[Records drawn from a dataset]
■ ■ ■ ■
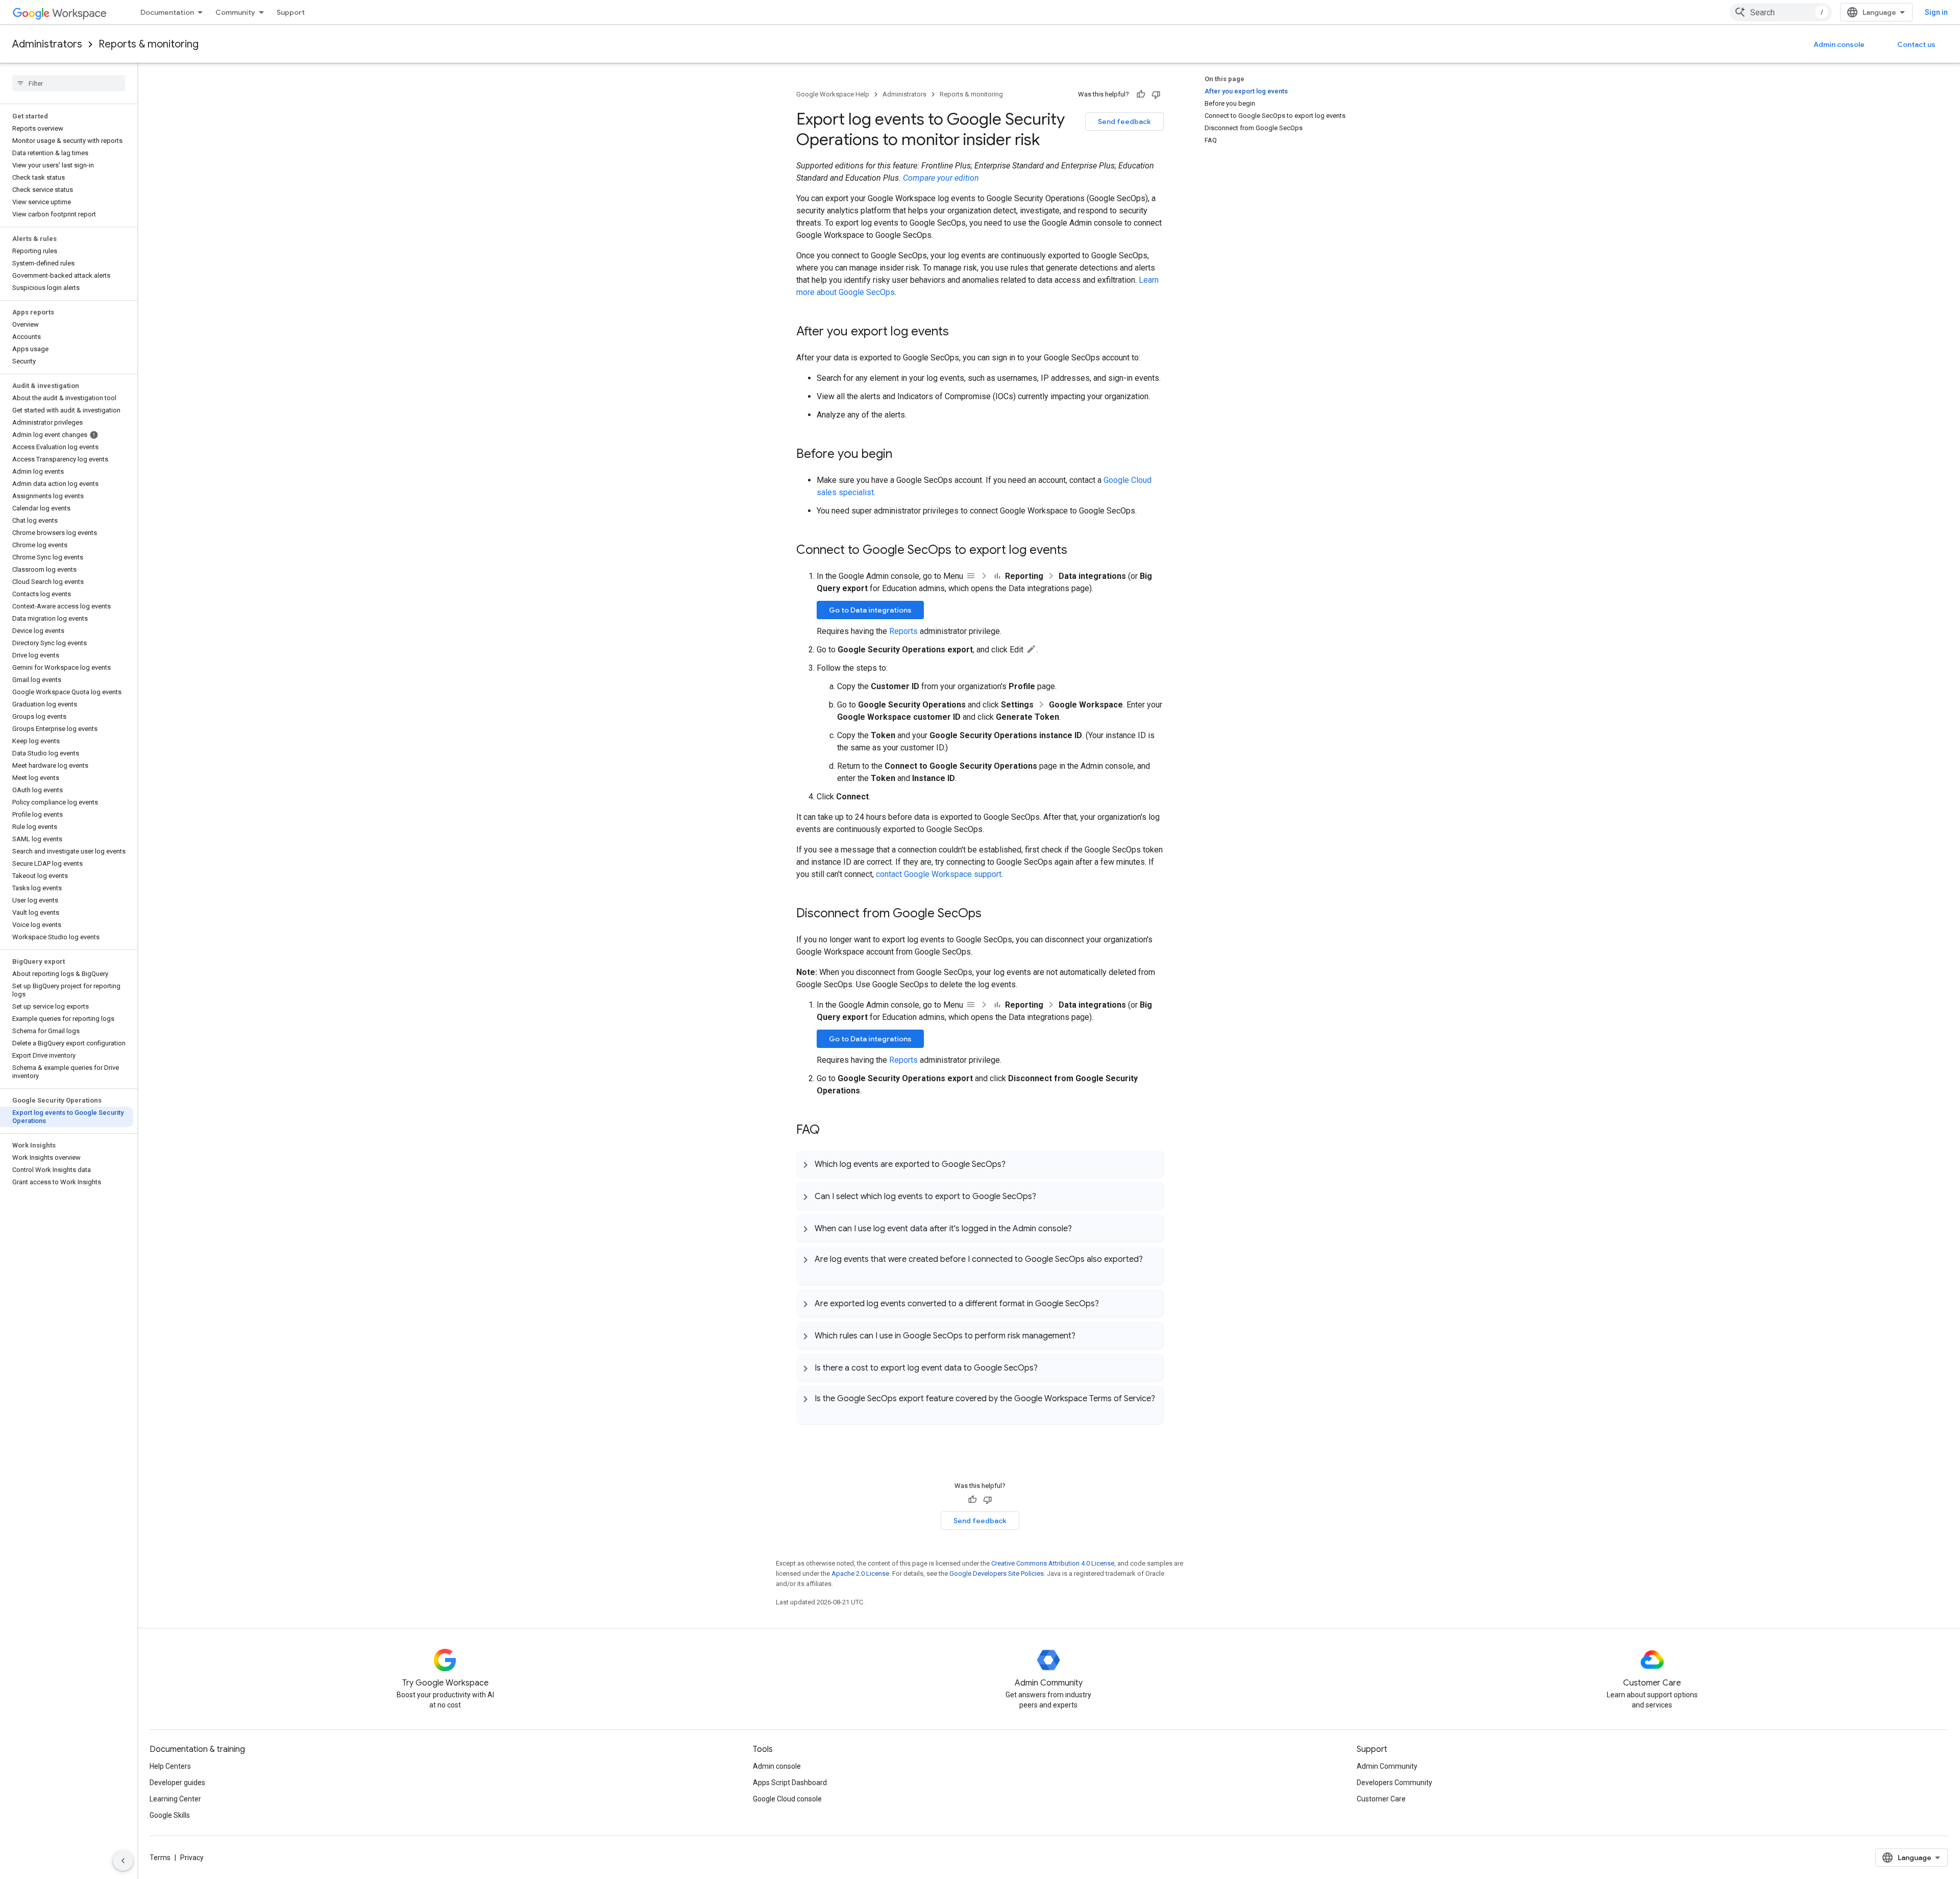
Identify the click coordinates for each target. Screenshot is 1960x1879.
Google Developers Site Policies (996, 1573)
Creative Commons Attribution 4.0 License (1052, 1563)
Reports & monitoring (149, 44)
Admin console (1839, 44)
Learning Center (175, 1799)
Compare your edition (941, 178)
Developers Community (1394, 1782)
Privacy (192, 1857)
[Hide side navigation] (123, 1860)
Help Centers (170, 1766)
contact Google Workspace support (938, 874)
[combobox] (1781, 12)
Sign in (1936, 12)
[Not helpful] (1156, 94)
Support (291, 12)
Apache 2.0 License (860, 1573)
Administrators (47, 44)
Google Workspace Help (832, 94)
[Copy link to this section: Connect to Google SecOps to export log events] (1077, 551)
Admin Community (1387, 1766)
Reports (903, 631)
■ ■ ■ ■
Task item – The entries above should be written out in full, and any picture in them left out.

Response –
Identify the click coordinates for each target. Screenshot is 1960x1879.
Google Developers Site Policies (996, 1573)
Creative Commons Attribution 4.0 License (1052, 1563)
Reports & monitoring (149, 44)
Admin console (1839, 44)
Learning Center (175, 1799)
Compare your edition (941, 178)
Developers Community (1394, 1782)
Privacy (192, 1857)
[Hide side navigation] (123, 1860)
Help Centers (170, 1766)
contact Google Workspace support (938, 874)
[combobox] (1781, 12)
Sign in (1936, 12)
[Not helpful] (1156, 94)
Support (291, 12)
Apache 2.0 License (860, 1573)
Administrators (47, 44)
Google Workspace Help (832, 94)
[Copy link to this section: Connect to Google SecOps to export log events] (1077, 551)
Admin Community (1387, 1766)
Reports (903, 631)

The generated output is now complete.